TEXT TO READ =
__________

Families should calculate the EFC/SAI as the first step in their college search if they do not want to overpay for college. The EFC/SAI reduces the total Cost of Attendance (COA) at a school to determine your financial need. For example, if a student attends a college with a COA of $75,000 and the family has a $60,000 EFC/SAI, the family has $15,000 of financial need. Colleges typically “meet” 50% to 100% of that need, and they may do so with grants (free money), loans, and work-study. So, the lower your EFC/SAI, the greater your financial need and aid.

Changes Hurting Middle-Class Families

Unfortunately, there are two significant changes that will negatively affect middle-class families that do not qualify for Pell Grants and who do not have a minimal EFC/SAI.

Multiple Siblings in College
Current Rules: Today, it is beneficial to have multiple kids in college at the same time. Why? Because under current FAFSA rules, you get to divide your EFC/SAI by the number of students you have in college that year.

For example, if a family today has an EFC/SAI of $60,000 and has 3 kids in college, each would get a prorated share of the EFC/SAI equal to $20,000 ($60,000 ÷ 3 students). If one of them attended a school with a COA of $50,000, that student would have $30,000 ($50,000 – $20,000) of financial need.

New Rules:  The proration of the EFC/SAI will be eliminated starting with the 2023-2024 school year. Applying the new rules to the example above, each of the 3 students would have an EFC/SAI of $60,000.  The student attending the school with the COA of $50,000 would pay the full cost as the COA ($50,000) does not exceed the EFC/SAI ($60,000).

Divorced Families may pay More
Current Rules: Today, the spouse with which the student lives the majority of the time (> 183 days) is responsible for filing the FAFSA and reporting their income and assets. The income and assets of the other birth parent are ignored. The terms of a divorce decree or the parent providing the most financial support are irrelevant in determining which parent files and reports their income and assets on the FAFSA.

Example: Assume that a student splits her time between her divorced parents. The student spends all weekdays during the school year plus some weekends (say ~200 days/year) with Parent #1, who is a teacher making $60,000/year, has minimal assets, and rents an apartment. Parent #2 is a professional making $150,000/year, owns a condo at the beach, and is responsible (under the divorce decree) for child support of $15,000/yr. The student vacations with and spends most of the Summer at the beach with Parent #2 who provides the greater portion of the student’s support for the year.

Under the current FAFSA, Parent #1 would file the FAFSA and report their assets and income (including the $15,000 of child support received) since the student lives with them more than half the time.

__________

WHAT THIS TASK INVOLVES = Summarize the passage on college financial aid in three sentences.

__________

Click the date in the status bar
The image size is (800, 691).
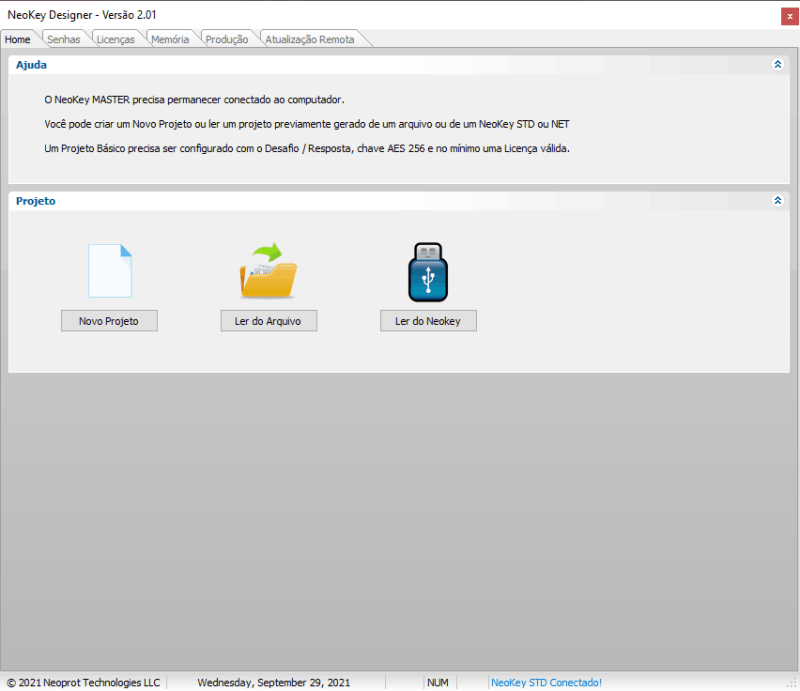pos(273,682)
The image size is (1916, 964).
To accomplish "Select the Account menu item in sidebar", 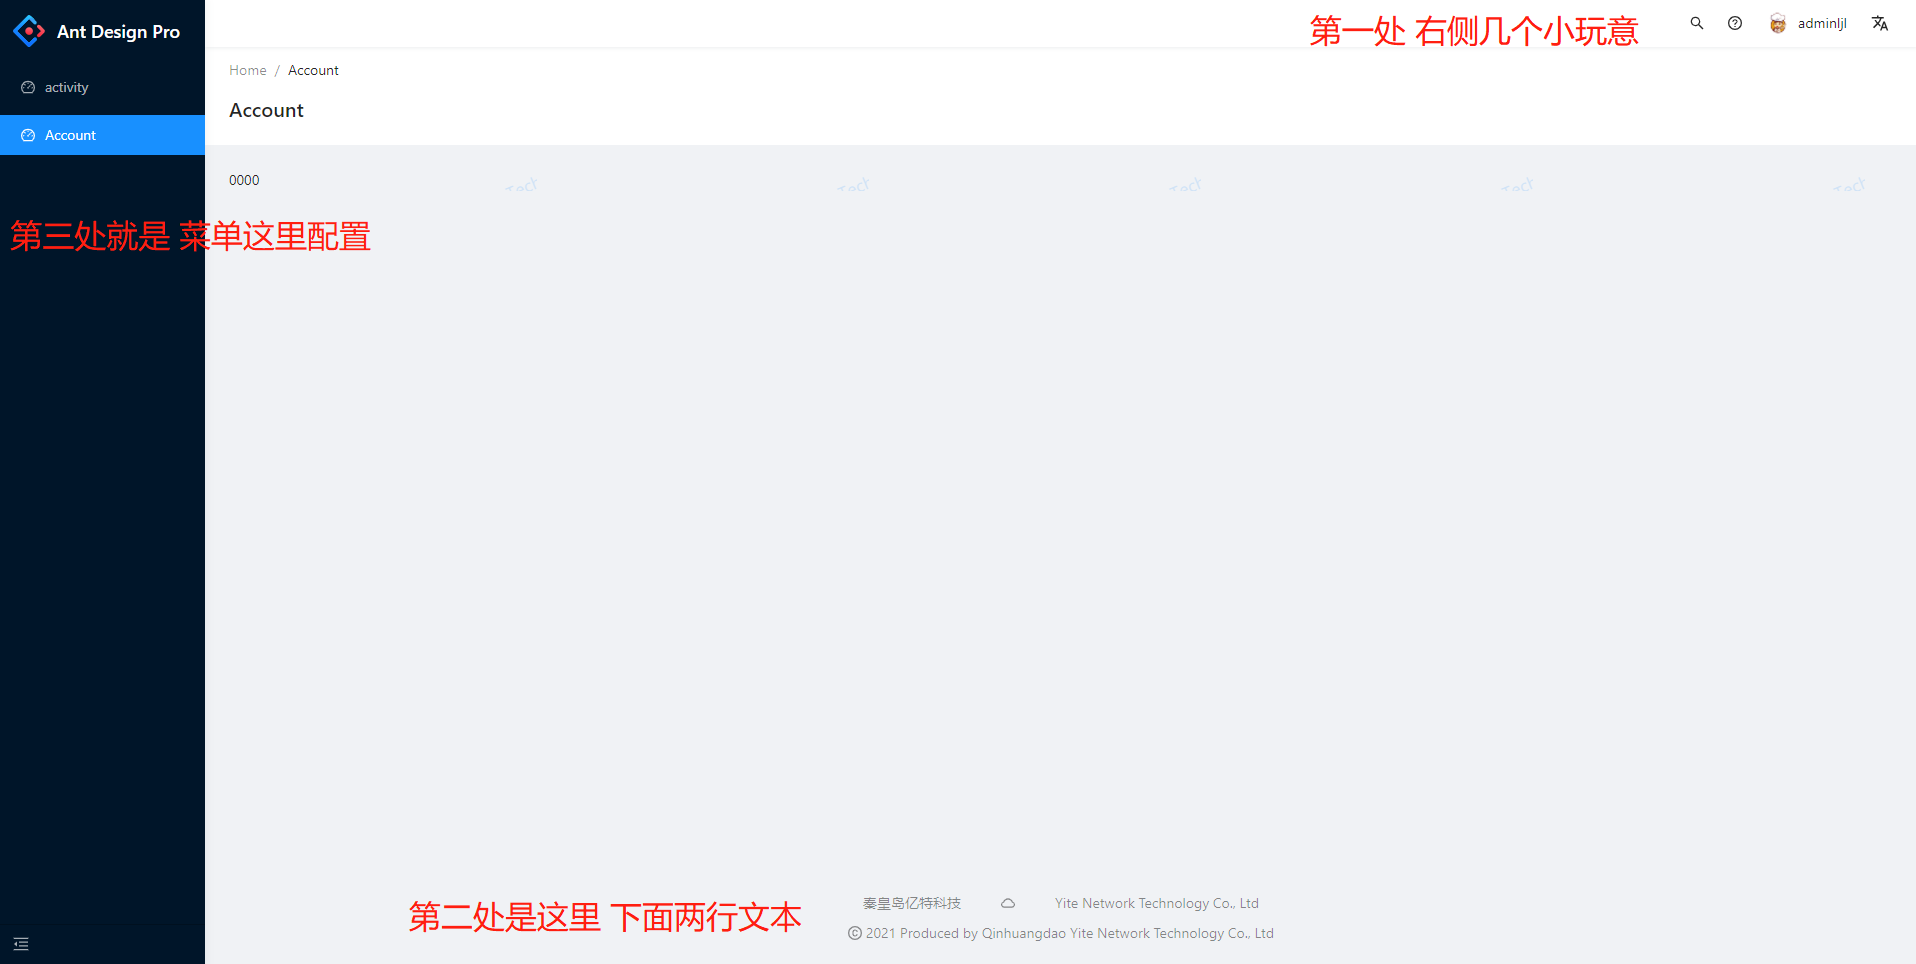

__________

REPLY = A family's EFC/SAI is subtracted from a college's Cost of Attendance to find financial need, which colleges typically meet at 50% to 100% with grants, loans, and work-study, so a lower EFC/SAI means greater need and aid. Two changes will hurt middle-class families who do not qualify for Pell Grants and lack a minimal EFC/SAI, the first being that starting with the 2023-2024 school year, the EFC/SAI will no longer be divided among siblings in college at the same time. The second concerns divorced families, who may pay more; under current rules, only the parent the student lives with for more than 183 days files the FAFSA and reports income and assets, while the other birth parent's are ignored.